Author: Jason B Lee / Editor: Jason M Kendall / Codes: CAP6, HAP6 / Published: 31/03/2013 / Review Date: 31/03/2017

 

Introduction

Context

This module focuses on community acquired pneumonia (CAP) which is by far the commonest form of pneumonia seen in the Emergency Department. Many countries have developed national guidelines for the treatment of CAP. The British Thoracic Society (BTS) guidelines1, updated in 2009, form the basis for the recommendations made in this module. These guidelines are not applicable to children, patients with COPD, immunosuppressed patients, inpatients or patients that have left hospital in the preceding 10 days.

The annual incidence of CAP in the UK is approximately 10 per 1000 population but is higher in children and the elderly. The proportion of adults with CAP that require hospital admission in the UK has been reported as being between 22% and 42%. Mortality for patients with CAP treated in the community is very low (<1%) but is greater than 5% for patients requiring hospital admission, and greater than 30% for patients requiring intensive care input. Pneumonia remains one of the commonest causes of in-hospital death and carries a significant burden of cost to the UK health system, mainly due to the cost of inpatient care. In 1993 this cost was estimated at 441 million2. Hospital admissions for pneumonia rose by 34% between 1997 and 2005 and today the annual cost may exceed 1billion.

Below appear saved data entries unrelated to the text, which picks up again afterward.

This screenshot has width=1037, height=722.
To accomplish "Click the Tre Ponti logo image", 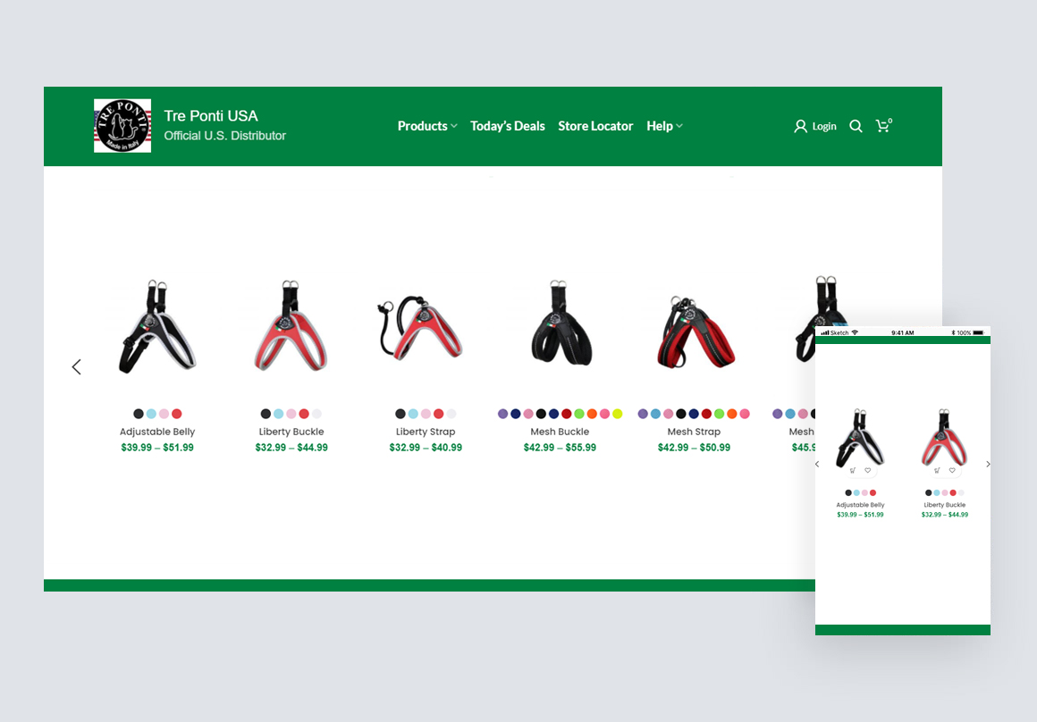I will [122, 126].
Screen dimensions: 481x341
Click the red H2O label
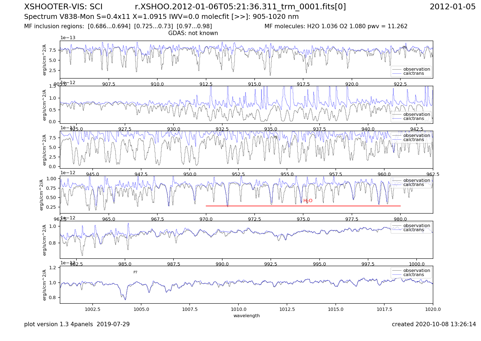pyautogui.click(x=308, y=201)
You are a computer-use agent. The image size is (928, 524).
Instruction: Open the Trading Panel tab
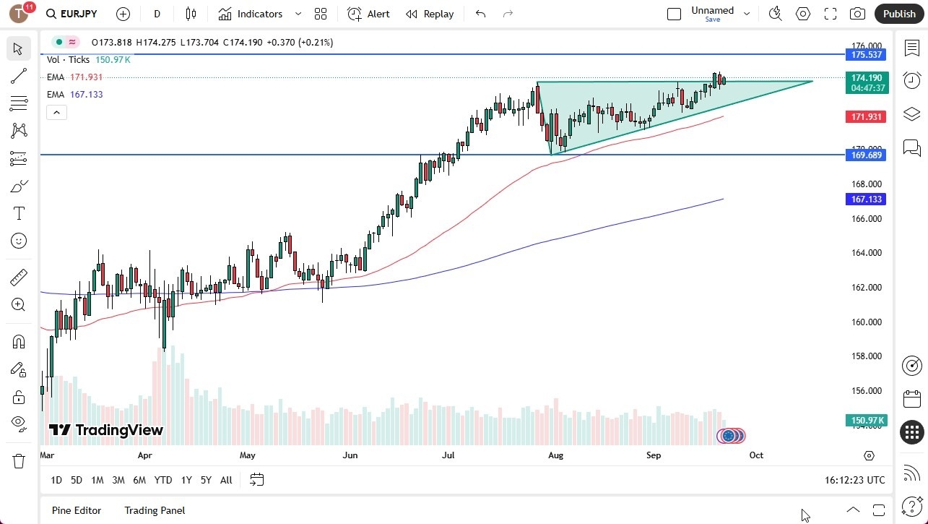[x=154, y=510]
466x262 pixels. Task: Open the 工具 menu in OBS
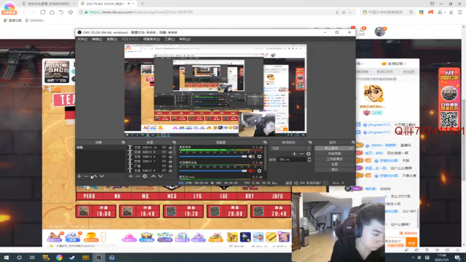170,39
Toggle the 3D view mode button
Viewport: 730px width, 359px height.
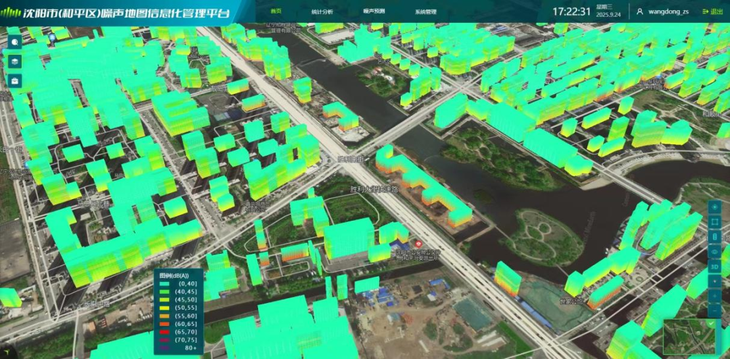pos(714,267)
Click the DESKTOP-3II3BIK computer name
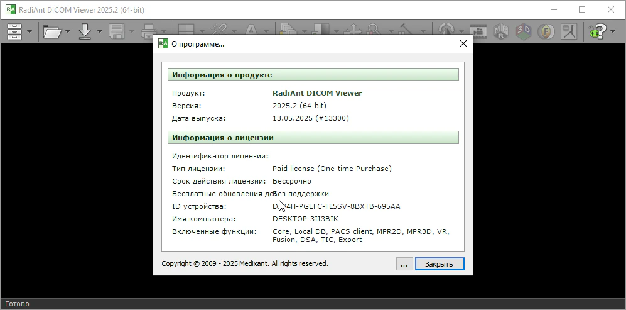The height and width of the screenshot is (310, 626). (x=305, y=219)
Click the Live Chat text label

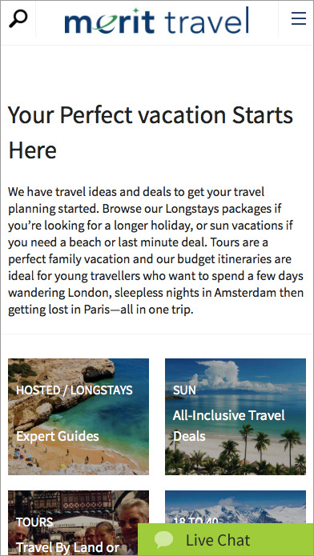click(218, 540)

Basic science and pathophysiology

Chest infection is a lay term, which is used to describe a spectrum of respiratory tract infections. Only 5-12% of lower respiratory tract infections diagnosed clinically by GPs and treated with antibiotics have pneumonia, which strictly defined is an infection of the lung parenchyma. Lung parenchyma inflammation causes local alveoli to fill with fluid and exudates, which accounts for the clinically apparent features of productive cough and reduced oxygenation.

Aetiology

A single pathogen is identified in 85% of patients where an aetiology is found, however the true frequency of polymicrobial CAP is not clear. Streptococcus pneumoniae is the most frequently identified pathogen (39%). Chlamydophilia pneumonia is identified in 13% of hospitalised patients but the incidence in community cases is unknown. Mycoplasma pneumoniae occurs in epidemics spanning three winters every four years and therefore its incidence is variable. Although legionella species and staphylococcus aureus are identified more frequently in patients managed on the ICU, streptocoocus pneumoniae is still the most frequent isolated organism in this setting. Gram-negative enteric organisms, chlamydophila psittaci and coxiella burnetii are uncommon causes of CAP. Legionella and mycoplasma species are less commonly isolated in elderly patients with CAP but otherwise the causative organisms have a similar frequency as those found in younger patients.

Table 1- Pooled data of causative organisms in UK patients diagnosed with CAP(1)

Organism Hospital (%) Community (%)
Streptococcus pneumoniae 39 36
None identified 31 45
Mixed 14 11
All viruses 13 13
Chlamydophila pneumoniae 13 not known
Inluenza A and B 11 8
Mycoplasma pneumoniae 11 1
Haemophilus influenzae 5 10
Legionella species 4 0.4
Chlamydophila psittaci 3 1
Staphylococcus aureus 2 0.8
Moraxella catarrhalis 2 not known
Other 2 2
Coxiella burnetii 1 0
Gram negative bacteria 1 1

Atypical pneumonia

The BTS considers the term atypical pneumonia misleading, as it incorrectly implies a distinct clinical pattern. Instead, the term atypical pathogen is preferred. Atypical pathogens (eg Mycoplasma pneumoniae, C pneumoniae, Coxiella burnetii, C psittaci) are usually sensitive to antibiotics other than beta-lactams such as macrolides or fluoroquinolones which act intracellulary where these organisms replicate. Legionella species share some characteristics but are not considered atypical as there are different species which can be acquired both in the community and hospital environment.

Definition

Hospital diagnosis is based on new radiographic changes on a chest radiograph in addition to symptoms and signs suggestive of pneumonia. Recognised features of pneumonia include fever, dyspnoea, pleuritic chest pain, productive cough, tachypnoea and focal crepitations or bronchial breathing on chest auscultation. However, no prediction rules have shown reliable accuracy for diagnosing pneumonia in the absence of a chest radiograph. The 2009 BTS guidelines propose the following definitions for community acquired pneumonia:

(a) Patients managed in the community (without a chest radiograph)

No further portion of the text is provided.